RBC Capital Markets Tax Credit Equity Group announced the closing of RBC Tax Credit Equity National Fund—22 with total equity of $161,369,485 and participation from eight institutional investors, including a $20 million direct investment by RBC.
The fund will comprise investments in 19 low-income housing tax credit (LIHTC) eligible apartment communities—13 multifamily and six senior properties, representing 1,520 units of affordable housing.
The developments are in California, Colorado, Florida, Indiana, Iowa, Massachusetts, Michigan, Missouri, New Hampshire, North Carolina, North Dakota, Pennsylvania, South Carolina, Texas, and Washington.
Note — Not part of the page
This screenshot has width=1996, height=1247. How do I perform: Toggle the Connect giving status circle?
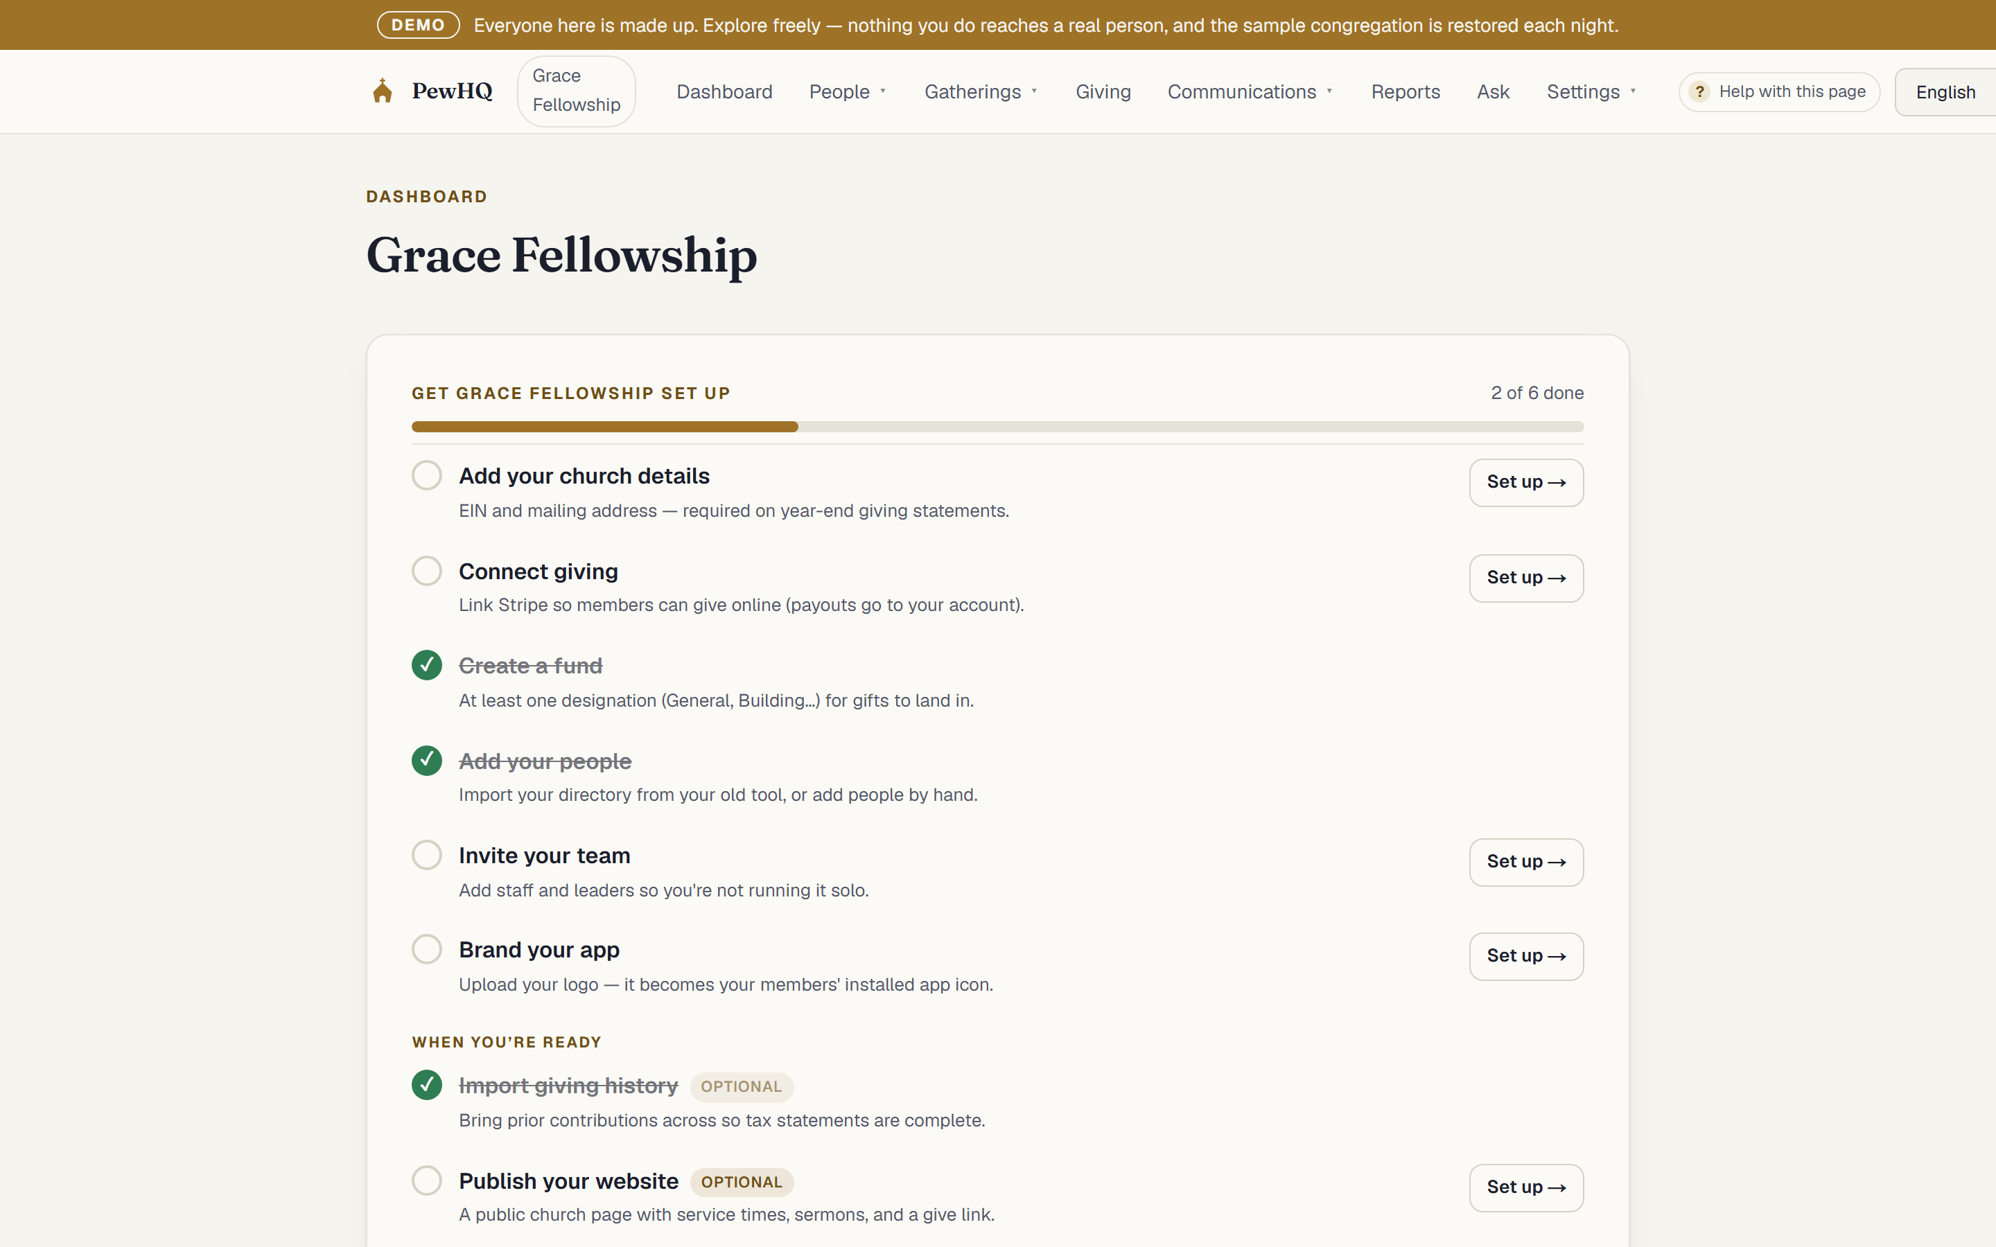[x=426, y=571]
"The creation of 1,520 units of affordable housing is exciting, especially given the current need for more affordable units across the U.S.,” said Tony Alfieri, managing director of the firm’s Tax Credit Equity Group. “RBC would like to say thank you to our developer and investor partners who helped make NF-22 such a success.”
He noted that that the fund represents the first side-by-side fund investment by RBC.
RBC Capital Markets Tax Credit Equity Group has raised $6.4 billion of equity for affordable multi-family and senior housing, historic and new markets developments, and has 812 assets under administration representing in excess of 68,000 housing units.